Militarism does not want to surrender. Besides the already mentioned accusations of the General Staff of the Yugoslav Army against the parents and their “manipulators”, the influence of those Albanians who respond to Serbian militarism by their own Albanian militarism has been increasing lately. There are even ten political parties at Kosovo who want to politically represent the Liberation Army of Kosovo. The most influential among them is the Parliamentary party of Adam Demaci, which openly supports the Liberation Army of Kosovo. The prime minister of the internationally not recognized Republic of Kosovo in exile supported Demaci in a certain way, by saying that the Liberation Army of Kosovo should be put under political control (according to the statement given to Dnevni telegraf). Press representative of the LAK Jakup Krasnci said in a statement reported on Albanian television that the LAK is ready to begin talks Belgrade under condition that all Serbian forces be withdrawn from Kosovo. At the same time the main Headquarters of the Liberation Army of Kosovo called all young men of age for military duty and of Albanian nationality to join its military formations. The news agency Beta reports that the daily Vecernji list from Zagerb claims “that 40 mercenaries from Croatia are fighting on the side of the armed Albanian groups; they are mostly specialists and instructors who earn from 5000 to 15000 DM a month. It seems as if the supporters of non-violent means for the solution of the problems at Kosovo were retreating.
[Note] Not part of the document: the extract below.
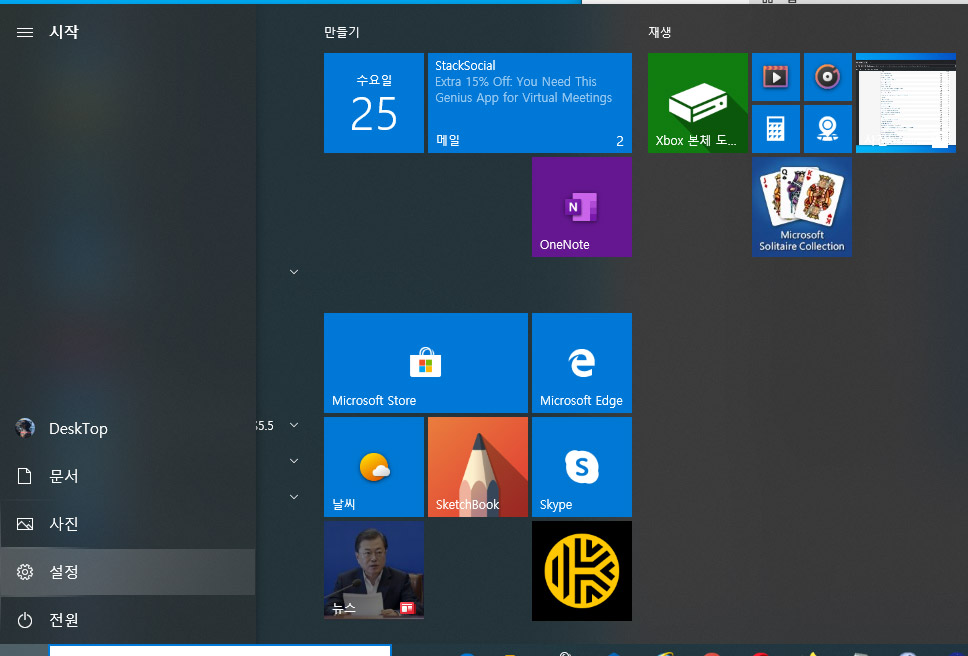The width and height of the screenshot is (968, 656).
Task: Click the taskbar search input box
Action: [219, 650]
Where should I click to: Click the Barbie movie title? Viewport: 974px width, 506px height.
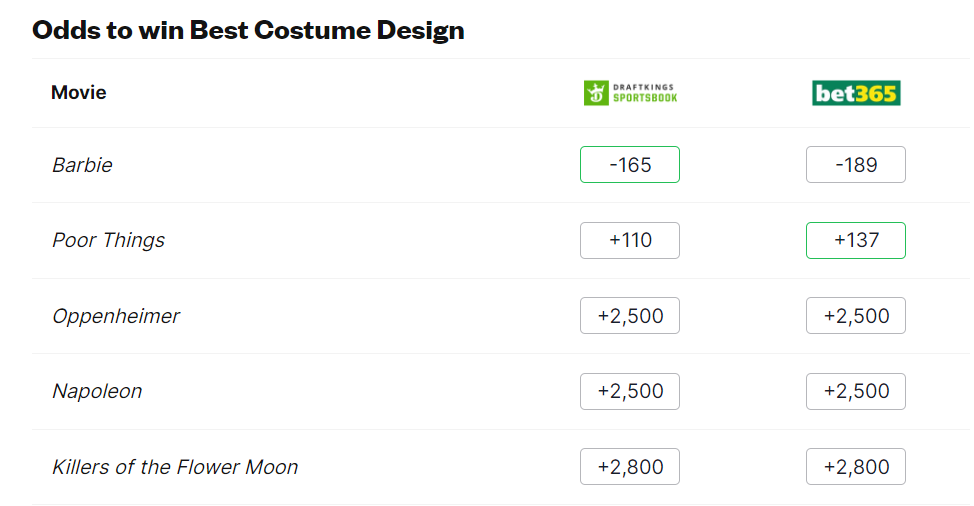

6. Demoralized policemen and officers

Although the Ministry of Interior of Serbia denies newspaper reports that the police are rejecting to go to Kosovo, policemen who reject to go to Kosovo are being fired every day
in many towns of Serbia. According to the information in Nasa borba there is an increasing unwillingness among the officers of the Yugoslav army for the involvement of the army in conflict in Kosovo which can have very uncertain results and because among other things it is becoming all the more unpopular in Serbian civil society. allegedly even the General Chief of Staff has refused Milosevic’s order for a mass mobilization of draftees, maybe because the most popular slogan at the parents protest was: “Marko (the son of Milosevic) go to Kosovo, Slobo (Milosevic) in the reserve forces”.